Following some small talk with a self-acclaimed “brainless” creature she and the Scarecrow were off to Oz. Did you ever wonder why they chose to go in the direction they did? As luck would have it, they chose the right” road because it did lead to the Emerald City. But, how do we know that the two roads she didn’t choose might have also ended up at the gates of the Emerald City? Considering the ardor of her journey, might the roads not traveled have been better for her? Had she chosen to follow either of the other roads she would more likely than not have ever met the Tin Man and the Lion. But…who knows who she might have met.

Aren’t we all like Dorothy? We are told to go and live our lives. We set out on a road that is usually straight and narrow. It’s not until we come to an intersection when we have to make a decision. Which road do we take? Unlike Frost’s poem where the traveler has to choose one of two roads that diverged in the woods, our choices are not always that limited. And as we get older we realize there are consequences that go along with the road we choose.

I fear that when it comes to politics our roads are Frostian. While we are not forced to take one political road over another, we are limited. For some reason taking the left road puts us on the Democratic path, while going right we are following the Republican path.,

As long as I can remember, it did matter what political path you chose. In fact people identified with the road. They would die on that road. They would support any candidate of that road’s persuasion…no matter who or what. They would grow to loathe those people who elected to choose the other road.

I am not stuck on the intersection. I just have chosen not to choose one of the two roads because it seems that once your choose a road you must pay full and total allegiance to all that road stands for.

And that I think is why both of the big roads lead to hell. Because people are either following the Democrat Brick Road or the Republican Brick Road they are blinded by the light.
○ ○ ○ ○ ○ ○ ○
## Requirement
Print the passage of the essay on choosing roads between "I am not stuck" and "by the light.", inclusive, copied word for word. The rows that come next have nothing to do with the essay on choosing roads.

## Excerpted data
○ ○ ○ ○ ○ ○ ○
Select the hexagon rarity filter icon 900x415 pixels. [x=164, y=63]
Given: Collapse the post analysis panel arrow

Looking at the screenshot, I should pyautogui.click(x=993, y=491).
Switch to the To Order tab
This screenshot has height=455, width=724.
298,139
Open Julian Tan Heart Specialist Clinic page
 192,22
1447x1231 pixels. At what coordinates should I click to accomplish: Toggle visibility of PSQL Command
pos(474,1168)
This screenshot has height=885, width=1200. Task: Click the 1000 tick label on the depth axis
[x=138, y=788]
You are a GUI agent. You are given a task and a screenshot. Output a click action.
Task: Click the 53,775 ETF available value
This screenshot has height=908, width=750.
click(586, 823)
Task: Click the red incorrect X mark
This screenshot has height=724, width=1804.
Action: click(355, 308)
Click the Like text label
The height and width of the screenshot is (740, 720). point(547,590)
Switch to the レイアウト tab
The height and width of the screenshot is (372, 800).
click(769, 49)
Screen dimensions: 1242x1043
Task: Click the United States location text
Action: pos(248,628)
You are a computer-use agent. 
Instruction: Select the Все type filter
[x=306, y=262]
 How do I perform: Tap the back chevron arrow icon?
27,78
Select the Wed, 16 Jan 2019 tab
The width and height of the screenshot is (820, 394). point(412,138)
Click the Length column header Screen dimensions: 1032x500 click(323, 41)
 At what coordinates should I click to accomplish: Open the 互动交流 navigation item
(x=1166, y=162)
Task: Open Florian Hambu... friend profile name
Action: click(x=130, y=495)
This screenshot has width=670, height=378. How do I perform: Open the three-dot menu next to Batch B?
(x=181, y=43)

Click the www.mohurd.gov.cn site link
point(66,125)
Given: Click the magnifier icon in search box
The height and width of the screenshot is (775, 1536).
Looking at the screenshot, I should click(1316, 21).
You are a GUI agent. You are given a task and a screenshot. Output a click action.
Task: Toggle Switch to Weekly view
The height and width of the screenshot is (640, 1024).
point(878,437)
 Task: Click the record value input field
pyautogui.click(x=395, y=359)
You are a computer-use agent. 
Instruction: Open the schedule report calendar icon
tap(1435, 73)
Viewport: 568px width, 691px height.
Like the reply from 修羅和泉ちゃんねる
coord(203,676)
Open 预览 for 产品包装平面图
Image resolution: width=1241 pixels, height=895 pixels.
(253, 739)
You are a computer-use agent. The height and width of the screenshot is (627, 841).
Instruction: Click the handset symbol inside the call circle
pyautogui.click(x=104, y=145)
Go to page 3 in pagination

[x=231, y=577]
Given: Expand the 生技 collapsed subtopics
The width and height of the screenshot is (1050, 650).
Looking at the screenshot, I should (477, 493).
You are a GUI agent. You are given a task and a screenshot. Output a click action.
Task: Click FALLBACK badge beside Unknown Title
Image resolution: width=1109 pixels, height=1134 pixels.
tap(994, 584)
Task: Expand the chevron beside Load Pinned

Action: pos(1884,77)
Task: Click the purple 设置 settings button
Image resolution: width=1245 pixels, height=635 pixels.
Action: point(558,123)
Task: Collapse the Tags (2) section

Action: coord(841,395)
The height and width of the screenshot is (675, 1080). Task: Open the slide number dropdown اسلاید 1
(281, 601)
○ ○ ○ ○ ○ ○ ○
## The answer
I am not stuck on the intersection. I just have chosen not to choose one of the two roads because it seems that once your choose a road you must pay full and total allegiance to all that road stands for.

And that I think is why both of the big roads lead to hell. Because people are either following the Democrat Brick Road or the Republican Brick Road they are blinded by the light.